Dataset fields reference

The table below summarizes the key fields on a dataset resource.

Field Type Description
dataset_id string Unique identifier for the dataset (e.g., dset_...).
tenant_id string The tenant that owns this dataset.
name string Human-readable name for the dataset.
description string A longer description of the dataset contents.
source_modality string The primary content type: document, image, video, audio, or mixed.
monetization_mode string Commercial posture: open, premium, or outcome_share.
pricing_model string Pricing evolution strategy: fixed, time_decay, or demand_curve.
visibility string Discovery scope: private, listed, or restricted.
status string Current lifecycle status of the dataset.
created_at timestamp When the dataset was created.

FAQ

Can I change the monetization mode or pricing model after creating a dataset?
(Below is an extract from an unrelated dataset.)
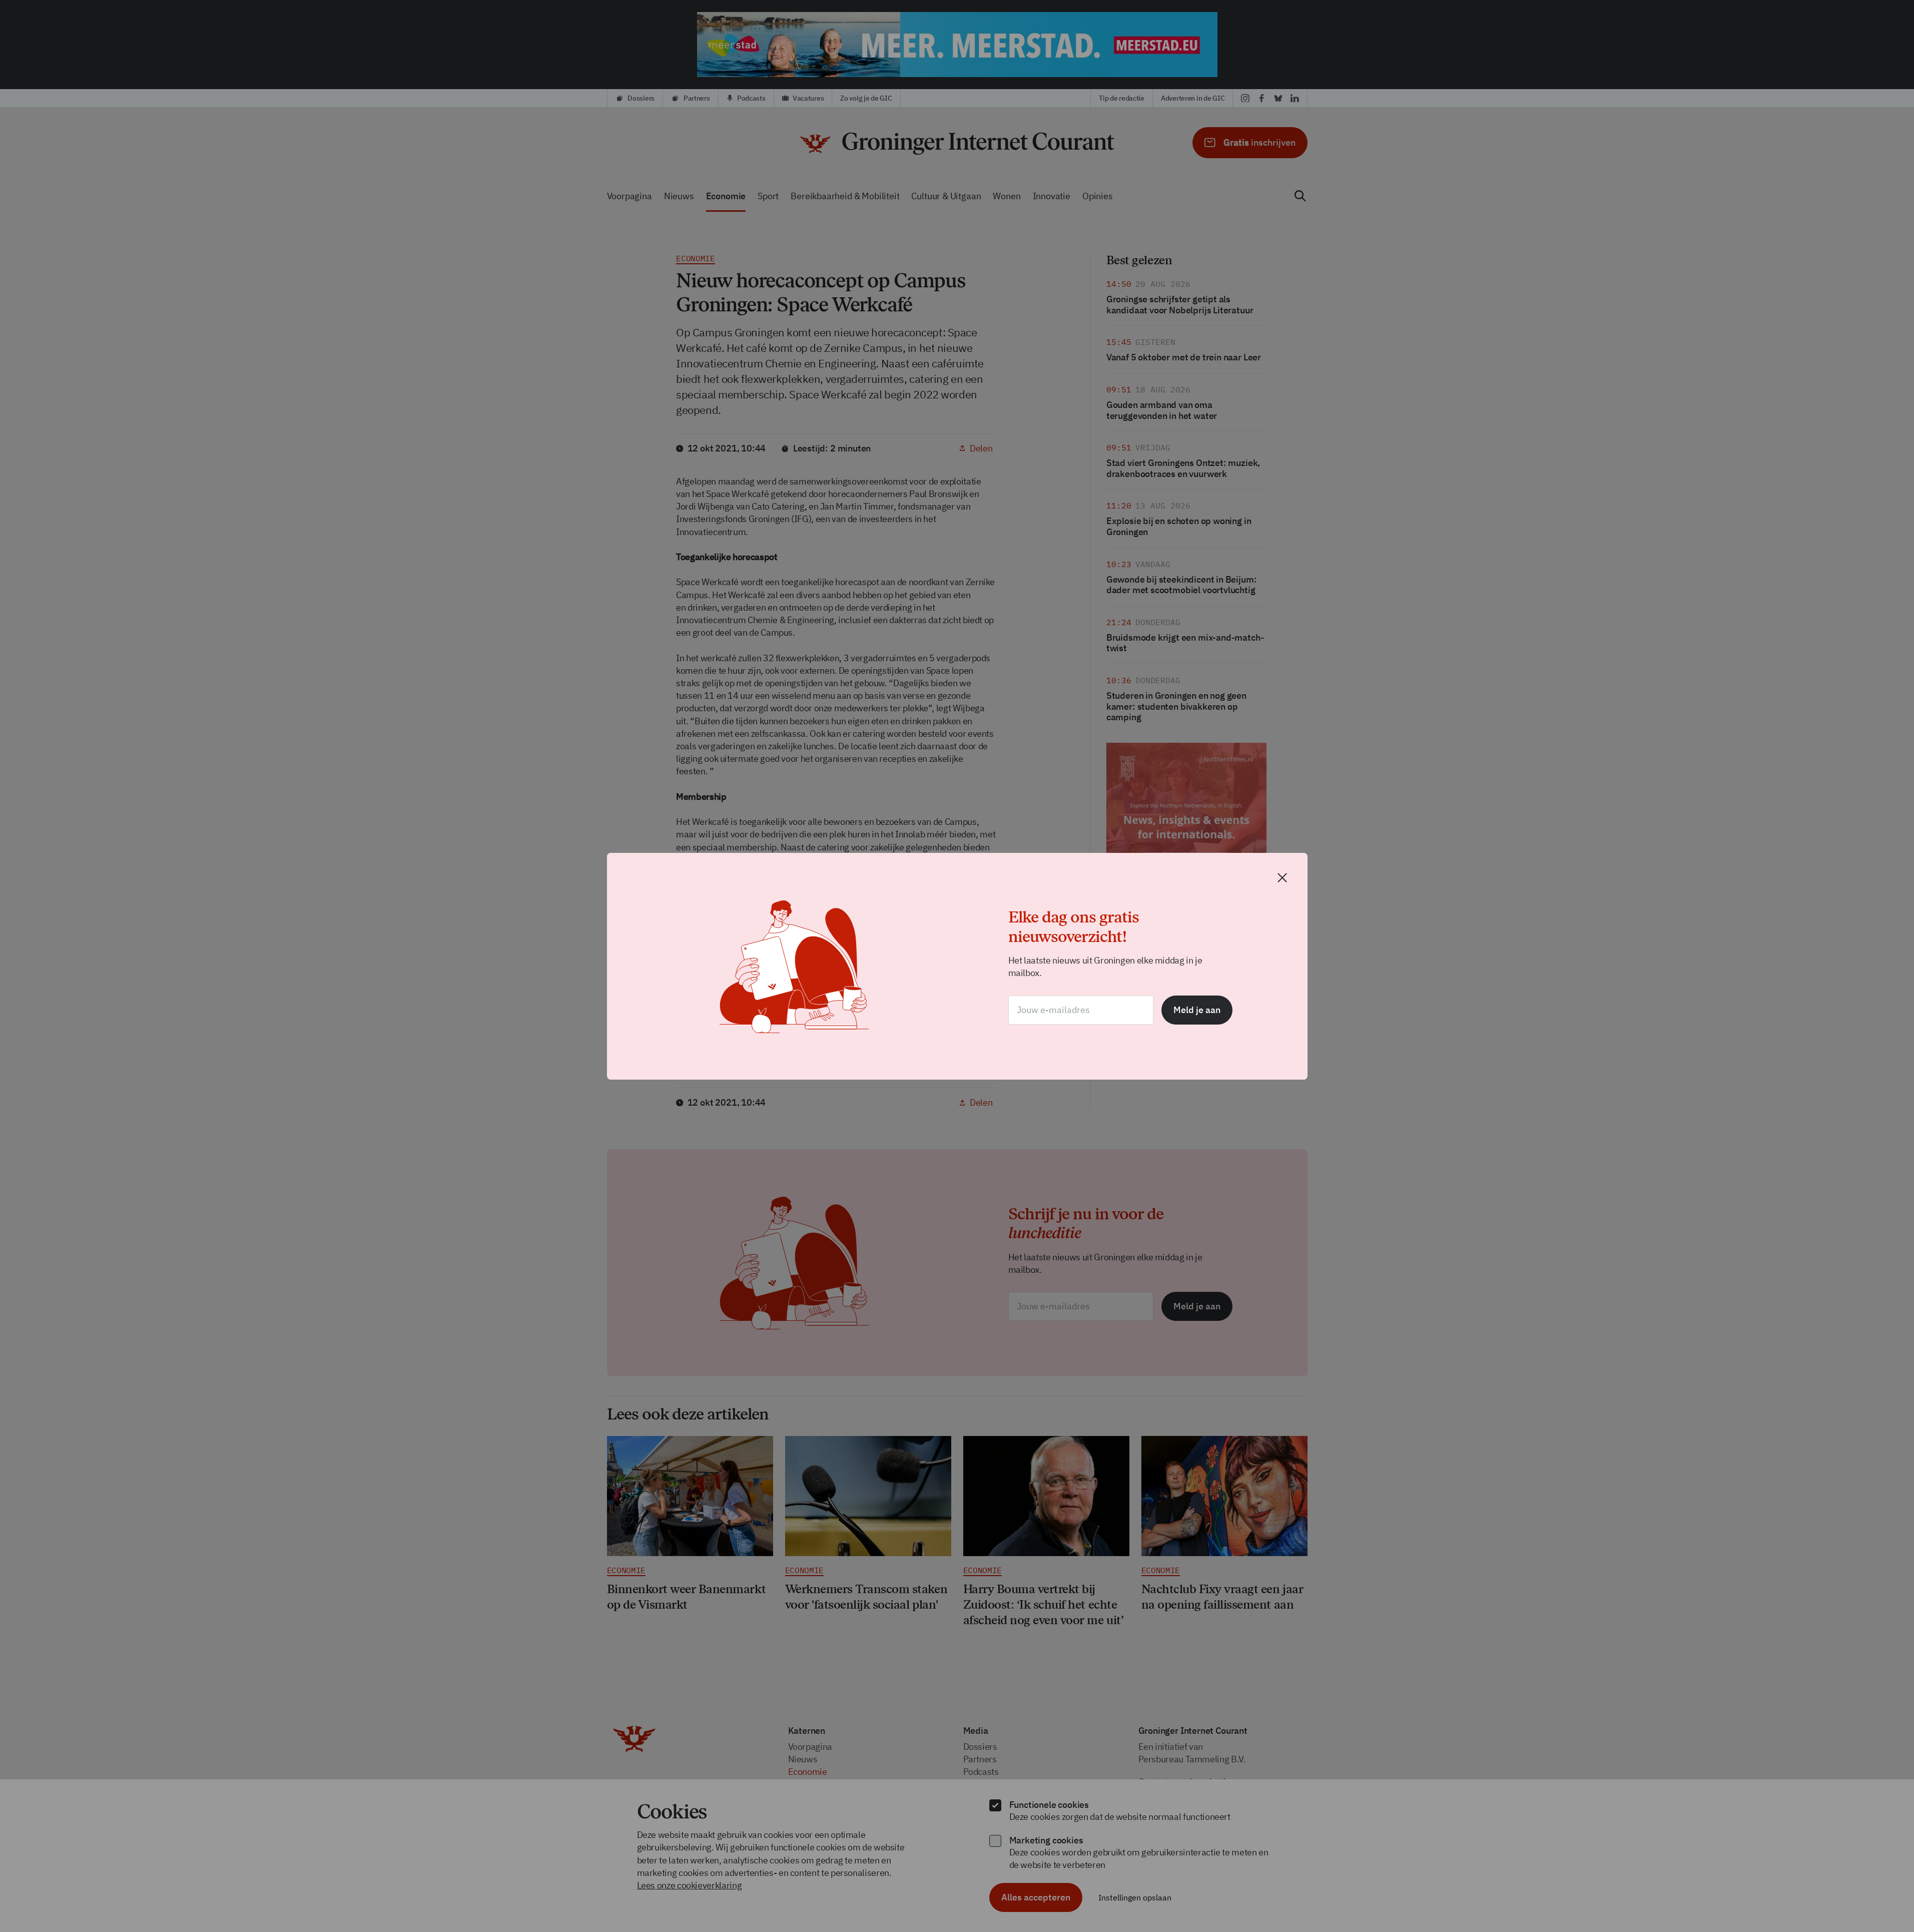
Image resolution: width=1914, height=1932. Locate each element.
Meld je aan (1196, 1010)
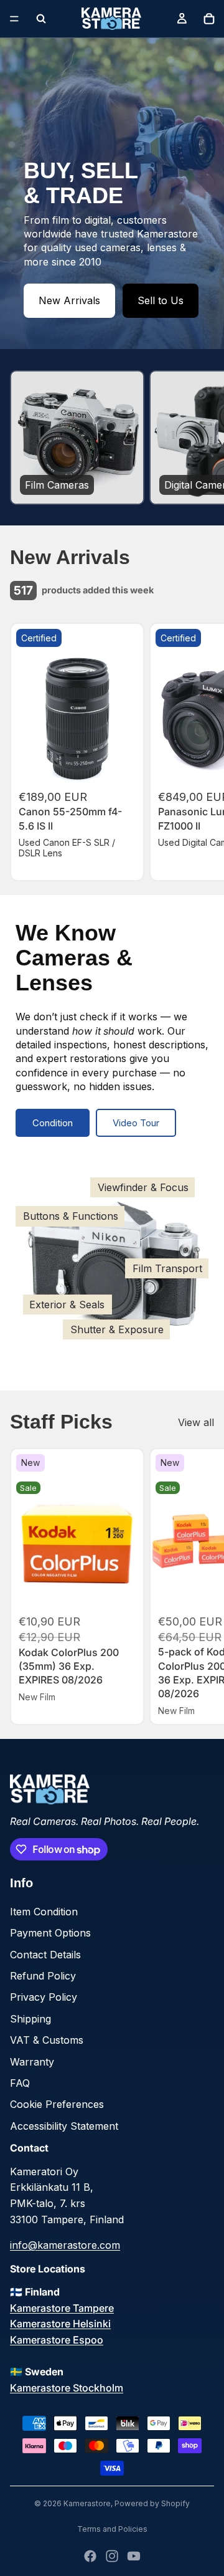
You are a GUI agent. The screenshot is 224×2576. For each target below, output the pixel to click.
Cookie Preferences (57, 2104)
Yes. Both the monetization mode and pricing model can be updated on an active dataset. Changes take effect for future retrieval events; they do not retroactively affect already-metered usage.

What happens to buyer access when I pause a dataset?

A paused dataset is excluded from marketplace search results. Existing retrieval event references remain valid for billing purposes, but no new retrievals can occur until the dataset is resumed.

Can a dataset contain mixed file types even if the modality is set to document?

The modality is a declaration of the primary content type and influences processing behavior. While you can upload different file types, setting the correct modality ensures optimal extraction and indexing. Use mixed if your dataset genuinely spans multiple content types.

What is the difference between private and restricted visibility?

A private dataset is completely invisible to buyers -- it does not appear in catalog searches at all. A restricted dataset is discoverable in the catalog, but buyers must request and receive explicit approval before they can retrieve its contents.

Can I move a deleted dataset back to active?

No. Deletion is a terminal state. Once a dataset reaches deleted, it and all of its objects are permanently removed. If you need the data again, you must create a new dataset and re-upload the objects.